_TASK OBJECTIVE:_ All lines after the one containing "Five Sermons and a Tract (686, 449)" are needed, along with that line itself. Please repeat them exactly through the end of the entries.

[[ DATA SHOWN open ]]

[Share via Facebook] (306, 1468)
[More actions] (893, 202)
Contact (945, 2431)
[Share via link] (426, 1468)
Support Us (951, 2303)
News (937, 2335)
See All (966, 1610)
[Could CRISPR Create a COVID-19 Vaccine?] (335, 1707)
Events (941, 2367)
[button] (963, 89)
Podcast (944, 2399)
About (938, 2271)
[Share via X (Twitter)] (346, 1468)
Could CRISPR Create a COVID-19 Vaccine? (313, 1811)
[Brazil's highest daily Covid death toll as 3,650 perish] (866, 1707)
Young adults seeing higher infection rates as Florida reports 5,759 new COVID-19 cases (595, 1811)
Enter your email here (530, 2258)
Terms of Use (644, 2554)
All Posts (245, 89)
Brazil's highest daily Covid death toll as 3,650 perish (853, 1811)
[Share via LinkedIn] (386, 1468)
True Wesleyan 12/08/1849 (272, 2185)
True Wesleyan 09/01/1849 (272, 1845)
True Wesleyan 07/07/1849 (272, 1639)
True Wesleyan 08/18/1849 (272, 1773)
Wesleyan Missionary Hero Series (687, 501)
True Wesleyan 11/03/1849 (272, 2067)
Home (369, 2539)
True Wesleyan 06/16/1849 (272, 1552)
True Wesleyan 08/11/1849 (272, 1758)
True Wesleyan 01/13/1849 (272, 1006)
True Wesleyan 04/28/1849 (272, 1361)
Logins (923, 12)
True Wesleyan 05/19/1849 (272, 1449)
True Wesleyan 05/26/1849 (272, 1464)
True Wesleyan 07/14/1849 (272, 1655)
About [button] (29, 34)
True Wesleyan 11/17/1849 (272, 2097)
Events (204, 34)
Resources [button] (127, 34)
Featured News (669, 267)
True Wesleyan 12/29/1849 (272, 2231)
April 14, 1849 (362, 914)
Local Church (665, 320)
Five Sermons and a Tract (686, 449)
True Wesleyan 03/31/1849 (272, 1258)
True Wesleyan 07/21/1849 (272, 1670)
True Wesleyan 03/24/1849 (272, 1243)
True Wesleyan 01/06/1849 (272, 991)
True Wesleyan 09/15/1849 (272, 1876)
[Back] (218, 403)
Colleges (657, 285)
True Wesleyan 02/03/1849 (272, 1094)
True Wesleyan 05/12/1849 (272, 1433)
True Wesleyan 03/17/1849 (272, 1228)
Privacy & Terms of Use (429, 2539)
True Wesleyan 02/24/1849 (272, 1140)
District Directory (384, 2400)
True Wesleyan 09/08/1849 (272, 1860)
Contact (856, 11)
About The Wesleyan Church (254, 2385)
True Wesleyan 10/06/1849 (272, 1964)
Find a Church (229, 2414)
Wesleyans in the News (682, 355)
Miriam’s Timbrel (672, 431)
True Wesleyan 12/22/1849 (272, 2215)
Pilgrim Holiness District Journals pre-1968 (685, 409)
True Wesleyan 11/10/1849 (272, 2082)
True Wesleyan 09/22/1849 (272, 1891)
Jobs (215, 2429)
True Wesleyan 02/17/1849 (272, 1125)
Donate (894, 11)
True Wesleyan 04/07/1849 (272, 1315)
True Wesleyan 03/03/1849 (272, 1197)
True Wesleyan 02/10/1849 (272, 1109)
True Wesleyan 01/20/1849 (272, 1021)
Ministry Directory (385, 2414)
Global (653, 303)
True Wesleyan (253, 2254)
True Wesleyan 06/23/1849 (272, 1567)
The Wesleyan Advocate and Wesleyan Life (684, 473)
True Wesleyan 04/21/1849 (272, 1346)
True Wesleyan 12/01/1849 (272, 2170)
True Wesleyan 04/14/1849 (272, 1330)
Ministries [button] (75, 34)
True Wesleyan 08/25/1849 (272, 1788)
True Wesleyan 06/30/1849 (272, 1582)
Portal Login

[[ DATA SHOWN closed ]]

_SOLUTION FOR THIS EXERCISE:_
Five Sermons and a Tract (686, 449)
True Wesleyan 03/31/1849 (272, 1258)
True Wesleyan 07/21/1849 (272, 1670)
True Wesleyan 03/24/1849 (272, 1243)
True Wesleyan 01/06/1849 (272, 991)
True Wesleyan 09/15/1849 (272, 1876)
[Back] (218, 403)
Colleges (657, 285)
True Wesleyan 02/03/1849 (272, 1094)
True Wesleyan 05/12/1849 (272, 1433)
True Wesleyan 03/17/1849 (272, 1228)
Privacy & Terms of Use (429, 2539)
True Wesleyan 02/24/1849 (272, 1140)
District Directory (384, 2400)
True Wesleyan 09/08/1849 (272, 1860)
Contact (856, 11)
About The Wesleyan Church (254, 2385)
True Wesleyan 10/06/1849 (272, 1964)
Find a Church (229, 2414)
Wesleyans in the News (682, 355)
Miriam’s Timbrel (672, 431)
True Wesleyan 12/22/1849 (272, 2215)
Pilgrim Holiness District Journals pre-1968 (685, 409)
True Wesleyan 11/10/1849 (272, 2082)
True Wesleyan 09/22/1849 (272, 1891)
Jobs (215, 2429)
True Wesleyan 02/17/1849 (272, 1125)
Donate (894, 11)
True Wesleyan 04/07/1849 (272, 1315)
True Wesleyan 03/03/1849 (272, 1197)
True Wesleyan 02/10/1849 (272, 1109)
True Wesleyan 01/20/1849 (272, 1021)
Ministry Directory (385, 2414)
Global (653, 303)
True Wesleyan (253, 2254)
True Wesleyan 06/23/1849 (272, 1567)
The Wesleyan Advocate and Wesleyan Life (684, 473)
True Wesleyan 04/21/1849 (272, 1346)
True Wesleyan 12/01/1849 (272, 2170)
True Wesleyan 04/14/1849 (272, 1330)
Ministries [button] (75, 34)
True Wesleyan 08/25/1849 (272, 1788)
True Wesleyan 06/30/1849 (272, 1582)
Portal Login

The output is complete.